__Goal of the exercise__. The answer is to be all of the data below, reproduced exactly.

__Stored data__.
....................

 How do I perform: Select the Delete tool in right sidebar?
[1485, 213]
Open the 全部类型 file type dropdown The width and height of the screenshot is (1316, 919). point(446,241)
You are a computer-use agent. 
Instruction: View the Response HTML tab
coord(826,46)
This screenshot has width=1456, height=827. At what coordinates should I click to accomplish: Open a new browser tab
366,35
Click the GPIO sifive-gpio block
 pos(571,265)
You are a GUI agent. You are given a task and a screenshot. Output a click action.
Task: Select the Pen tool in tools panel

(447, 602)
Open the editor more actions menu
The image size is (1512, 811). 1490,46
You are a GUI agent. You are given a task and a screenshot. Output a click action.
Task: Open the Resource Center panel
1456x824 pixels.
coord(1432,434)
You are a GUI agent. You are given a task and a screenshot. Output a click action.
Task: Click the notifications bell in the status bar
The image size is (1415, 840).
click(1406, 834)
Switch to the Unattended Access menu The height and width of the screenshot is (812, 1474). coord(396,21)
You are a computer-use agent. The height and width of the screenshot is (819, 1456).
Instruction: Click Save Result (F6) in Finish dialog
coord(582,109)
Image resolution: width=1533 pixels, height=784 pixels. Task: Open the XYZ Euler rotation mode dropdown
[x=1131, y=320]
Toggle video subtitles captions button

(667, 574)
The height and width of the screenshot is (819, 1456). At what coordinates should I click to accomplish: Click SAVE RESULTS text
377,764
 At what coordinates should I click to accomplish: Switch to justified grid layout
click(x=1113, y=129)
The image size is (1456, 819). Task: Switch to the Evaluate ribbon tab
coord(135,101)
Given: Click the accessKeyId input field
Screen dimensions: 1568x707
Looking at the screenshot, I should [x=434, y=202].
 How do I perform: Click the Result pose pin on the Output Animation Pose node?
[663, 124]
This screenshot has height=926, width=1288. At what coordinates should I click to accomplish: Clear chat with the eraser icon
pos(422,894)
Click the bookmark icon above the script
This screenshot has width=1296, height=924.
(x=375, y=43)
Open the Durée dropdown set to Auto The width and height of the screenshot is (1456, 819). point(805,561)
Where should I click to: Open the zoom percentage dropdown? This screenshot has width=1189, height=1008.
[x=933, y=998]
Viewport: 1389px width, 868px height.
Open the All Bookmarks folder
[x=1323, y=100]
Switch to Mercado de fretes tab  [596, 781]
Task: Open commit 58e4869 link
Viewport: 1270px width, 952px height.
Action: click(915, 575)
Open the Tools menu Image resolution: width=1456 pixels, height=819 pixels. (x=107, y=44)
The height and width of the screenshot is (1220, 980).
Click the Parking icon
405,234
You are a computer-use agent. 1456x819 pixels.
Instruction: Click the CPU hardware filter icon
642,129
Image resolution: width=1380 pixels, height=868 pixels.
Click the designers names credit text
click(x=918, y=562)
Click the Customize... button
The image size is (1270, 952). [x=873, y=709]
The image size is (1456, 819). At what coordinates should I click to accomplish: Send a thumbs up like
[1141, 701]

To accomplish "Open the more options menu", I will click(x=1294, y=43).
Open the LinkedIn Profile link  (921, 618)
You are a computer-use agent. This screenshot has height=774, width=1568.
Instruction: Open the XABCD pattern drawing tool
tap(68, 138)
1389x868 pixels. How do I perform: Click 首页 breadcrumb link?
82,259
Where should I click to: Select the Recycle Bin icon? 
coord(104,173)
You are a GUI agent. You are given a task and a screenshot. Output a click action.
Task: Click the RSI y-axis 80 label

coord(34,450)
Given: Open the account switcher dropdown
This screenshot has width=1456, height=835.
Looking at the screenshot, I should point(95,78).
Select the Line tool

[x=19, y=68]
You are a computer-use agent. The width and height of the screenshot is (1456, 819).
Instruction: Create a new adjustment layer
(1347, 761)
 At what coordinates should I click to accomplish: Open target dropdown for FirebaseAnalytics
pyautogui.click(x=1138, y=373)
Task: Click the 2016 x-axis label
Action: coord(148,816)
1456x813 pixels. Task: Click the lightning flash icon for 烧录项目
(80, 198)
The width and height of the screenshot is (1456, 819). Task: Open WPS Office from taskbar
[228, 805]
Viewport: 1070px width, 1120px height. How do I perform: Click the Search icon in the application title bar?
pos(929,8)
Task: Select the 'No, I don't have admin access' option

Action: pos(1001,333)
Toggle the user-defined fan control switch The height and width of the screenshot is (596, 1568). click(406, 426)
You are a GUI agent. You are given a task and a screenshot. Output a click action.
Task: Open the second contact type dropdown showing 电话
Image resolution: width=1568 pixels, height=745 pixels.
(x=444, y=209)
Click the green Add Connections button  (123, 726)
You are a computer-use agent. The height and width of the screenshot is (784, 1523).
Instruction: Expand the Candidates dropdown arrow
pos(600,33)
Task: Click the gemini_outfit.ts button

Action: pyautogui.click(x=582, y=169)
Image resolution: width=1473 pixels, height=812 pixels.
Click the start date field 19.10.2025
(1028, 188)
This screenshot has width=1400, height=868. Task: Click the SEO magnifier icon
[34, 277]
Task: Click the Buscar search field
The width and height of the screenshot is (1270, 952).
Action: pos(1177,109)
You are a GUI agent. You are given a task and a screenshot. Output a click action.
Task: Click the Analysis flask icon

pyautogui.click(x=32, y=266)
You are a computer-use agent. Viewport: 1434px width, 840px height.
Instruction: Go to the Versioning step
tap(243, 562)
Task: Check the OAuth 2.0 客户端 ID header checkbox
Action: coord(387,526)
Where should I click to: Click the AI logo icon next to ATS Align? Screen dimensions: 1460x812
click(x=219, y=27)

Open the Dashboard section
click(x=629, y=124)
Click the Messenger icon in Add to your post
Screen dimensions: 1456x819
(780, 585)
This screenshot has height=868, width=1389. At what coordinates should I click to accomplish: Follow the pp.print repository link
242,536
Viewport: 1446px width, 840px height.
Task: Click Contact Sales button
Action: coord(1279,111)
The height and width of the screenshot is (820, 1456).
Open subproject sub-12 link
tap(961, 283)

....................

__Solution to this task__.
 How do I perform: Select the Delete tool in right sidebar?
[1485, 213]
Open the 全部类型 file type dropdown The width and height of the screenshot is (1316, 919). point(446,241)
You are a computer-use agent. 
Instruction: View the Response HTML tab
coord(826,46)
This screenshot has width=1456, height=827. At what coordinates should I click to accomplish: Open a new browser tab
366,35
Click the GPIO sifive-gpio block
 pos(571,265)
You are a GUI agent. You are given a task and a screenshot. Output a click action.
Task: Select the Pen tool in tools panel

(447, 602)
Open the editor more actions menu
The image size is (1512, 811). 1490,46
You are a GUI agent. You are given a task and a screenshot. Output a click action.
Task: Open the Resource Center panel
1456x824 pixels.
coord(1432,434)
You are a GUI agent. You are given a task and a screenshot. Output a click action.
Task: Click the notifications bell in the status bar
The image size is (1415, 840).
click(1406, 834)
Switch to the Unattended Access menu The height and width of the screenshot is (812, 1474). coord(396,21)
You are a computer-use agent. The height and width of the screenshot is (819, 1456).
Instruction: Click Save Result (F6) in Finish dialog
coord(582,109)
Image resolution: width=1533 pixels, height=784 pixels. Task: Open the XYZ Euler rotation mode dropdown
[x=1131, y=320]
Toggle video subtitles captions button

(667, 574)
The height and width of the screenshot is (819, 1456). At what coordinates should I click to accomplish: Click SAVE RESULTS text
377,764
 At what coordinates should I click to accomplish: Switch to justified grid layout
click(x=1113, y=129)
The image size is (1456, 819). Task: Switch to the Evaluate ribbon tab
coord(135,101)
Given: Click the accessKeyId input field
Screen dimensions: 1568x707
Looking at the screenshot, I should [x=434, y=202].
 How do I perform: Click the Result pose pin on the Output Animation Pose node?
[663, 124]
This screenshot has height=926, width=1288. At what coordinates should I click to accomplish: Clear chat with the eraser icon
pos(422,894)
Click the bookmark icon above the script
This screenshot has width=1296, height=924.
(x=375, y=43)
Open the Durée dropdown set to Auto The width and height of the screenshot is (1456, 819). point(805,561)
Where should I click to: Open the zoom percentage dropdown? This screenshot has width=1189, height=1008.
[x=933, y=998]
Viewport: 1389px width, 868px height.
Open the All Bookmarks folder
[x=1323, y=100]
Switch to Mercado de fretes tab  [596, 781]
Task: Open commit 58e4869 link
Viewport: 1270px width, 952px height.
Action: click(915, 575)
Open the Tools menu Image resolution: width=1456 pixels, height=819 pixels. (x=107, y=44)
The height and width of the screenshot is (1220, 980).
Click the Parking icon
405,234
You are a computer-use agent. 1456x819 pixels.
Instruction: Click the CPU hardware filter icon
642,129
Image resolution: width=1380 pixels, height=868 pixels.
Click the designers names credit text
click(x=918, y=562)
Click the Customize... button
The image size is (1270, 952). [x=873, y=709]
The image size is (1456, 819). At what coordinates should I click to accomplish: Send a thumbs up like
[1141, 701]

To accomplish "Open the more options menu", I will click(x=1294, y=43).
Open the LinkedIn Profile link  (921, 618)
You are a computer-use agent. This screenshot has height=774, width=1568.
Instruction: Open the XABCD pattern drawing tool
tap(68, 138)
1389x868 pixels. How do I perform: Click 首页 breadcrumb link?
82,259
Where should I click to: Select the Recycle Bin icon? 
coord(104,173)
You are a GUI agent. You are given a task and a screenshot. Output a click action.
Task: Click the RSI y-axis 80 label

coord(34,450)
Given: Open the account switcher dropdown
This screenshot has width=1456, height=835.
Looking at the screenshot, I should point(95,78).
Select the Line tool

[x=19, y=68]
You are a computer-use agent. The width and height of the screenshot is (1456, 819).
Instruction: Create a new adjustment layer
(1347, 761)
 At what coordinates should I click to accomplish: Open target dropdown for FirebaseAnalytics
pyautogui.click(x=1138, y=373)
Task: Click the 2016 x-axis label
Action: coord(148,816)
1456x813 pixels. Task: Click the lightning flash icon for 烧录项目
(80, 198)
The width and height of the screenshot is (1456, 819). Task: Open WPS Office from taskbar
[228, 805]
Viewport: 1070px width, 1120px height. How do I perform: Click the Search icon in the application title bar?
pos(929,8)
Task: Select the 'No, I don't have admin access' option

Action: pos(1001,333)
Toggle the user-defined fan control switch The height and width of the screenshot is (596, 1568). click(406, 426)
You are a GUI agent. You are given a task and a screenshot. Output a click action.
Task: Open the second contact type dropdown showing 电话
Image resolution: width=1568 pixels, height=745 pixels.
(x=444, y=209)
Click the green Add Connections button  (123, 726)
You are a computer-use agent. The height and width of the screenshot is (784, 1523).
Instruction: Expand the Candidates dropdown arrow
pos(600,33)
Task: Click the gemini_outfit.ts button

Action: pyautogui.click(x=582, y=169)
Image resolution: width=1473 pixels, height=812 pixels.
Click the start date field 19.10.2025
(1028, 188)
This screenshot has width=1400, height=868. Task: Click the SEO magnifier icon
[34, 277]
Task: Click the Buscar search field
The width and height of the screenshot is (1270, 952).
Action: pos(1177,109)
You are a GUI agent. You are given a task and a screenshot. Output a click action.
Task: Click the Analysis flask icon

pyautogui.click(x=32, y=266)
You are a computer-use agent. Viewport: 1434px width, 840px height.
Instruction: Go to the Versioning step
tap(243, 562)
Task: Check the OAuth 2.0 客户端 ID header checkbox
Action: coord(387,526)
Where should I click to: Click the AI logo icon next to ATS Align? Screen dimensions: 1460x812
click(x=219, y=27)

Open the Dashboard section
click(x=629, y=124)
Click the Messenger icon in Add to your post
Screen dimensions: 1456x819
(780, 585)
This screenshot has height=868, width=1389. At what coordinates should I click to accomplish: Follow the pp.print repository link
242,536
Viewport: 1446px width, 840px height.
Task: Click Contact Sales button
Action: coord(1279,111)
The height and width of the screenshot is (820, 1456).
Open subproject sub-12 link
tap(961, 283)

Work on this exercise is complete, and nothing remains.